Stimolato da un’affermazione di Les Orchard ho fatto alcuni test sulla velocità di apertura dei browser.

Mr. Orchard, che premette di lavorare in Mozilla segnala le nightly build di Firefox, note col nome di Minefield, a chiunque decanti la velocità di Google Chrome.

Visto che ho entrambi installati e altri browser ancora ho effettuato prove di avvio di alcuni browser multipiattaforma rispettosi degli standard del web. Il test, opinabile e personale, è consistito nel cronometrare più volte il tempo necessario perché il programma fosse pronto all’uso.
In altre parole: quanto ci è voluto dal doppio clic alla comparsa della finestra e lampeggiare del cursore nella barra indirizzi.

Nome versione max min Note
Minefield 3.7a1pre* 00:03.8 00:03.3
Firefox 3.5.6* 00:05.7 00:04.3
Chrome Beta 4.0.249.43 00:03:1 00:01.1 (con “più visitati”)
Chromium 4.0.277.0* 00:03.5 00:02.8
Opera 10.10 00:01.5 00:01.4 (con speed-dial)

Note:

  • Tutti i test sono stati fatti su un Macintosh con processore Intel Core 2 Duo a 2.33Ghz, 3GB di Ram e Mac OS X 10.5.7.
  • Non ho contato la prima apertura del browser perché in alcuni casi includeva aggiornamenti di versione
  • Non sono stati fatti test con Internet Explorer perché non esiste per Macintosh e nemmeno per Linux.
  • Nessun test nemmeno per Safari perché sul mio sistema non è aggiornato all’ultima versione.
  • * l’asterisco sta a indicare che sia Firefox/Minefield che Chromium hanno numerose estensioni installate ed attive.

Conclusioni: se vogliamo spaccare il capello Il più rapido ad aprirsi è Chrome Beta che però è senza estensioni ma sono notevoli anche i risultati di Opera.
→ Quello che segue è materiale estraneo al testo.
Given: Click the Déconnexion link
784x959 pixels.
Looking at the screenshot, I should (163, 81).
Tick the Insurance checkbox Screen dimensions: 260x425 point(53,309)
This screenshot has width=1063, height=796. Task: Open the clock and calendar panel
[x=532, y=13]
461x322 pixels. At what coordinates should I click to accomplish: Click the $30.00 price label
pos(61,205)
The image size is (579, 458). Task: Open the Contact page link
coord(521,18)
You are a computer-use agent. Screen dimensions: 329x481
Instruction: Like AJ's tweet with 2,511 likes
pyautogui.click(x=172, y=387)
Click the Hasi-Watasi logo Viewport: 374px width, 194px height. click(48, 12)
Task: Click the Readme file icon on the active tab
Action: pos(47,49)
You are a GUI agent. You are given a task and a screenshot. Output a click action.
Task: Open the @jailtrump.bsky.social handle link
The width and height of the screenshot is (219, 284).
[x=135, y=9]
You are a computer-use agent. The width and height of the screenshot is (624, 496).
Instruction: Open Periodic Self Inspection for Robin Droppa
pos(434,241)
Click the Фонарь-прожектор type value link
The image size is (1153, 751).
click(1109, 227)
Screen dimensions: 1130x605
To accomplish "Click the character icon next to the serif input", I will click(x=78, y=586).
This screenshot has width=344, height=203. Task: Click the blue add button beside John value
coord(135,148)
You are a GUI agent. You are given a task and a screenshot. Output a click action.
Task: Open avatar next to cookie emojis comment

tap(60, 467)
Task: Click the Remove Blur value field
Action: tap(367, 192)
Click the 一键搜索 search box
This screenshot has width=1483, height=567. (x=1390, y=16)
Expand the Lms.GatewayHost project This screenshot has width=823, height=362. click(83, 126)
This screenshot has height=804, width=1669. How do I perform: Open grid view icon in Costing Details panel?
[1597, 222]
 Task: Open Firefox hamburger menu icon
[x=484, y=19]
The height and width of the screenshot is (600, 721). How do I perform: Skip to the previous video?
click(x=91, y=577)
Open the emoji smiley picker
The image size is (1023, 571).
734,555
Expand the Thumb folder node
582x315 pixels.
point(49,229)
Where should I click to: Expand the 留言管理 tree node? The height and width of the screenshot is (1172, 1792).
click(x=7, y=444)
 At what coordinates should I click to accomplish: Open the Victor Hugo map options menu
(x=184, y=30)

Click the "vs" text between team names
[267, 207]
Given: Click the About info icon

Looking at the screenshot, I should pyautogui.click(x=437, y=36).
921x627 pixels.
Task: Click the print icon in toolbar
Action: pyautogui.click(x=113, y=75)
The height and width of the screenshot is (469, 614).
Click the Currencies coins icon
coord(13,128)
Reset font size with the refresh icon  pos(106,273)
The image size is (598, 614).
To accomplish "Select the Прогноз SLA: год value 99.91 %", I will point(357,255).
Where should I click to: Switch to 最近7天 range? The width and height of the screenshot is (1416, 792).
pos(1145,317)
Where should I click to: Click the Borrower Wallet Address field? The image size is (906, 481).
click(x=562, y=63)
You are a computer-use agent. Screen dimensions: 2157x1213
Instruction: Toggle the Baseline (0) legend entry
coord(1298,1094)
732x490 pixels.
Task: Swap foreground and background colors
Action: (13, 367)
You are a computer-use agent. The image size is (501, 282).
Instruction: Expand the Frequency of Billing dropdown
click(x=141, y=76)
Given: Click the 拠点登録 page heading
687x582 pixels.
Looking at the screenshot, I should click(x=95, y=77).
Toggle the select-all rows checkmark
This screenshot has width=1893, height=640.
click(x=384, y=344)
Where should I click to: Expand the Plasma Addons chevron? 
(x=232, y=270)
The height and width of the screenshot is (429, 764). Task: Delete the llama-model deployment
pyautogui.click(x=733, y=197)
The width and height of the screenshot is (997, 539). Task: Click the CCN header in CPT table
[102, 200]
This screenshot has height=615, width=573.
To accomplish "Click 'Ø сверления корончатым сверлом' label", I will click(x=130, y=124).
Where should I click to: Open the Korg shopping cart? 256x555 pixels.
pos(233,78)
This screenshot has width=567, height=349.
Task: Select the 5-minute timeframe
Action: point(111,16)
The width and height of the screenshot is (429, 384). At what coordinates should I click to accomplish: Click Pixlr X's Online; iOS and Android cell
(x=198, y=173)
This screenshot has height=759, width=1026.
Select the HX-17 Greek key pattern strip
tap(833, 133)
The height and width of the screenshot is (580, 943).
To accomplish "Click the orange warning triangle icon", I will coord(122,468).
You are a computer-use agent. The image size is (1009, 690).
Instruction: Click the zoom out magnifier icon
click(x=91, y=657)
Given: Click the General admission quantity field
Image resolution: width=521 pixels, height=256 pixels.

Minefield è effettivamente più rapido di Firefox (anche nell’uso) ma non così tanto da scalzare i browser di Google.

Detto questo la velocità di avvio è un parametro sicuramente d’effetto per alcuni utenti ma stiamo comunque parlando di pochi, pochissimi secondi di differenza e ritengo più apprezzabili caratteristiche come l’eleborazione rapida di HTML e Javascript, il ridotto consumo di memoria, un’interfaccia chiara e usabile e la possibilità di installare strumenti aggiuntivi che ne aumentano il potenziale e la versatilità.

p.s. segnalo la discussione (in inglese) che si è sviluppata su Friendfeed.